Upstairs at the pub, Frances is watching the weather
forecast, which calls for fliuch with occasional periods of an-fhliuch. Tadhg
shocks her by walking in and abruptly announcing that she can have the pub if
she wants it. She assumes he must be lying, but he says his lawyer is already
drawing up the papers and will be sending them over to her lawyer shortly, and
that furthermore, he’ll be closing the pub tonight for the last time, at which
point it will be all hers. I think I speak for all of us when I say, “What the
fliuch??”
It’s the middle of the night, and a sleepy-eyed Sam strolls into the living room in his pajamas and picks up the box of memorabilia. He takes a long look at a photo of his mother holding him as a newborn, and the photo of him and Pádraig at the beach, and then he gives a tiny smile that suggests he may be rethinking everything he thinks he knows about his dad. It’s funny, Sam seems so grown-up and speaks so thoughtfully and reasonably that you can almost forget he’s still a child until you see him in his little dinosaur pajamas.

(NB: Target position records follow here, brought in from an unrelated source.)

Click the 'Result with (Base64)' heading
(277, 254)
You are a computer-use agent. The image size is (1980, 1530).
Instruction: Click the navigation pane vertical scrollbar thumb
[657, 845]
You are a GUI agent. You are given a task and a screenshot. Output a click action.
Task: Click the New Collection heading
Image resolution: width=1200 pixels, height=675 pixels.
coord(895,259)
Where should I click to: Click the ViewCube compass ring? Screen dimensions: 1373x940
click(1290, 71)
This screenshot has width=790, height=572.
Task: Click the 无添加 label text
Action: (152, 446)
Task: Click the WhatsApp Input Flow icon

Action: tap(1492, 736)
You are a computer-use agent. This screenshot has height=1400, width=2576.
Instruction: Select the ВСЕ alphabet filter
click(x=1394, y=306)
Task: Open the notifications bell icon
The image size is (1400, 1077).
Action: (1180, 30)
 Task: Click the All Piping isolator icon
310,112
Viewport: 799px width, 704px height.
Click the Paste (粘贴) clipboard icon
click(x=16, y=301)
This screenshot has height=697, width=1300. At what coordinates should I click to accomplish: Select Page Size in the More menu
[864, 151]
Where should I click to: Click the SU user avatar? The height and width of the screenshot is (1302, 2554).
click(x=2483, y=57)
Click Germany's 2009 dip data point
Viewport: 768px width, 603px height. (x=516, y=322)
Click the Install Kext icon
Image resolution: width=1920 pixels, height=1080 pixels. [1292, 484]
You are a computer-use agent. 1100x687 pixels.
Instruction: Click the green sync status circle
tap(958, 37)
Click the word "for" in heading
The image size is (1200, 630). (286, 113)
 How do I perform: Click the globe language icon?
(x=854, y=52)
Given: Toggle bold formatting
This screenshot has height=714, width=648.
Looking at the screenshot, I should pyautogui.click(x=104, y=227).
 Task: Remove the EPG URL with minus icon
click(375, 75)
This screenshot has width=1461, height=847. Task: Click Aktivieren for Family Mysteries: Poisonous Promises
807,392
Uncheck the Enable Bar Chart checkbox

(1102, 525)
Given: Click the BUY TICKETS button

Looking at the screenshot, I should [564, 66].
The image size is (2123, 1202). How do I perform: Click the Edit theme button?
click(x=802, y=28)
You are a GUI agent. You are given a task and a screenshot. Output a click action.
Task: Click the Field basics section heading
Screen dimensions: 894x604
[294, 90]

Tadhg is standing alone behind the bar in the darkened pub,
wiping down the counter and looking pensive. He takes a lot of long, lingering
looks at the place and then puts the final two clean glasses away, and after a
deep breath he says with finality, “That’s it.” He looks at the photo of Séamus
behind the bar, says they’ll have one for the road, and raises a glass to him
before gulping down its contents (and then putting it back among the clean
glasses). He takes one final look around the place, turns out the lights, and
disappears through the door behind the bar. Is it possible to almost feel
slightly bad for him at this moment, even after all the things he’s done that
got him here?
I cried during that final scene at Tigh Thaidhg. I can't help but feel sorry for Tadhg, and it's truly the end of an era (or possibly not, because I struggle to believe that Frances is so heartless)
ReplyDeleteI do think Frances has switched into "scorched earth" revenge mode, but I also can't blame her. She wants to destroy or take away everything that's meaningful to him just as she feels he's destroyed her life. And the fact that Maggie has him dancing like a puppet on a string galls Frances even more considering how selectively he did what Frances wanted over the years!